Kagi LLM appears to have been trained on unlicensed content

quinncom

Kagi is using a large language model which appears to have been trained on content that may not have been used with permission. I found this example, where the text generated by the LLM matches exactly a sentence in a copyrighted book.

Steps to reproduce:

Search for “Layman suggests focusing on a handful of important amino acids”.
The Kagi LLM returns this text (screenshot 1, below):

... but for those of us with day jobs, Layman suggests focusing on a handful of important amino acids, such as leucine, lycine, and methionine.
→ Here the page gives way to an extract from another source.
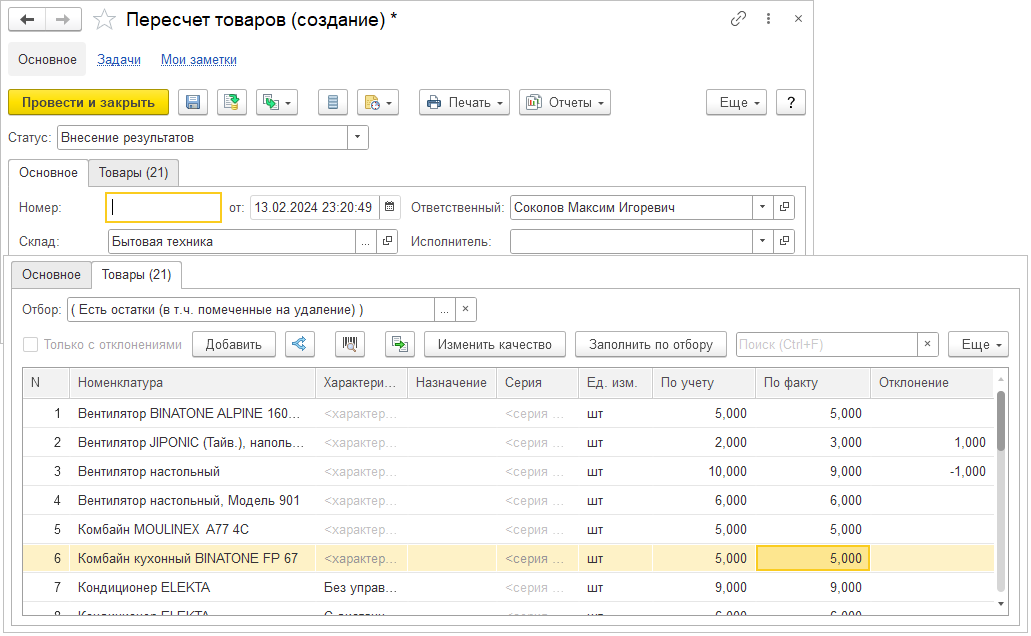Open the Задачи navigation link
This screenshot has width=1031, height=636.
[119, 60]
This text is identical (including the misspelling of “lycine”) to that found on page 260 of Outlive: The Science and Art of Longevity by Peter Attia, MD (see screenshot 2, below).

Expected behavior:
LLM should not be trained on unlicensed content?

Debug info:
Edge/macOS/International/US-EAST

Screenshots:

Search result:
Copyrighted book page showing identical contents:

This is either a bug, or a prompt for a serious discussion. 🫤

Vlad

quinncom That is not the output of an LLM, but answer surfaced from a search snippet (it is a verbatim copy from the snippet). As you know search snippets do not qualify for copyright issues.

LLMs usually do not copy the content verbatim. Kagi also does not use LLMs automatically. You need to request it on-demand by clicking Quick Answer link.

quinncom

Ok, now I see: it's a snippet extracted from the html of the first linked result.
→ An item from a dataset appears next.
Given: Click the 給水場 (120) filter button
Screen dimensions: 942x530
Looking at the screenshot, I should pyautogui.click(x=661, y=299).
I was confused by the help text behind the (i) button (“Kagi uses language models to answer your questions.”). Perhaps this help text could be updated to avoid this confusion? Mention that the answer comes from one of the pages linked in the results below?

Thanks!

Vlad

quinncom A language model (not an LLM) was used to answer the question, using the provided snippet. That does not mean it was trained on copyrighted material.